KZN Coast: Worth the commute

IDYLLIC The KZN North Coast is popular with super commuters living in the province. Picture: Supplied

The super commuter trend has long been evident in KwaZulu-Natal, says Myles Wakefield, chief executive of Wakefields Real Estate.

The three main reasons for this are: “There are more employment opportunities in Gauteng than KZN; living on the KZN North Coast in particular… offers a faster commute time from KZN to the Joburg office, than from Joburg suburbs through dense traffic to the office and, importantly, it’s impossible to better the superb KZN lifestyle.”

For those who’ve settled their families in KZN, particularly in the coastal gated estates on the North Coast where there are excellent schools, the commute to Joburg allows them to fund a superior standard of living and to enjoy quality family and leisure time at the weekend. “In addition – comparing apples to apples – Kwazulu-Natal property is more affordable than that in Gauteng.” 


Downsides: But good lifestyle

SNAG Missing out on family events is a disadvantage of working away from home.

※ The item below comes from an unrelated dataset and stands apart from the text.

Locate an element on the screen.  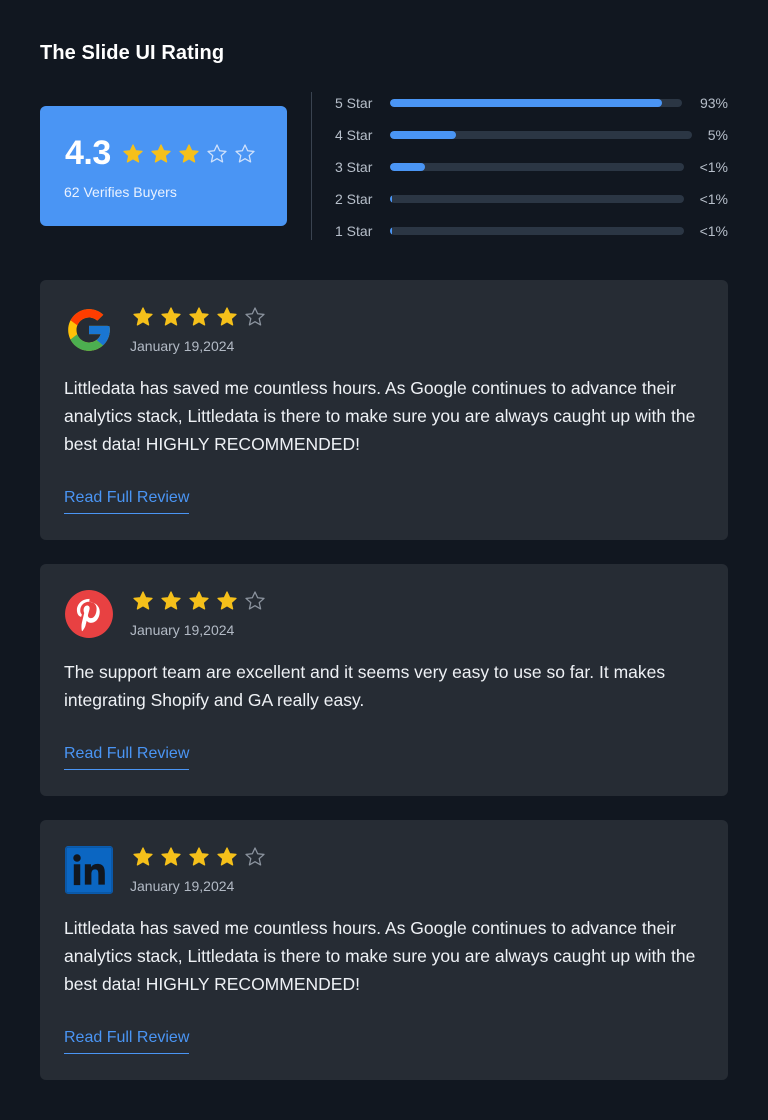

Picture: Alian Aude

The lifestyle might sound perfect but there are disadvantages to being a super commuter, especially if you have a family. “These include the cost of paying for two homes and the probability of missing out on many family birthdays, school events and other important occasions,” says Chas Everitt’s Berry Everitt. 

“Meanwhile, the stay-at-home parent will generally have all the responsibility for running the household.” However, most super commuters say it is worth putting up with these drawbacks for the peace of mind that comes with knowing their family is safe in a secure estate and for the superior lifestyle they get to enjoy on weekends.

Everitt adds those who commute between two cities on a weekly basis choose to do so to avoid uprooting their families from their schools and familiar environments.

“Besides, work assignments can change, so it is much easier to just keep commuting to wherever the best jobs are and maintain a solid home base.


Driving forces: Schools and security

LIFE’S A BEACH Super commuters seek better lifestyles for their families. Picture: Ulrike Mai

While the super commuter trend is growing, Tyson Properties managing director Chris Tyson says it still accounts for a relatively small percentage of sales. Tyson says the northern coastal areas of KZN and Cape Town are the most popular with super commuters.

“The main driving forces are schools and security. ‘Cape Town is seen as safer than Gauteng and KZN has the benefit of wonderful gated estates with exceptional facilities such as golf courses, views and lifestyle.”

Tyson says business professionals look for gated estates or complexes close to airports in the cities where they are working. He adds: “We have seen a surge in property prices and popularity in Johannesburg near Gautrain stations, due to the easy commute this provides to airports.”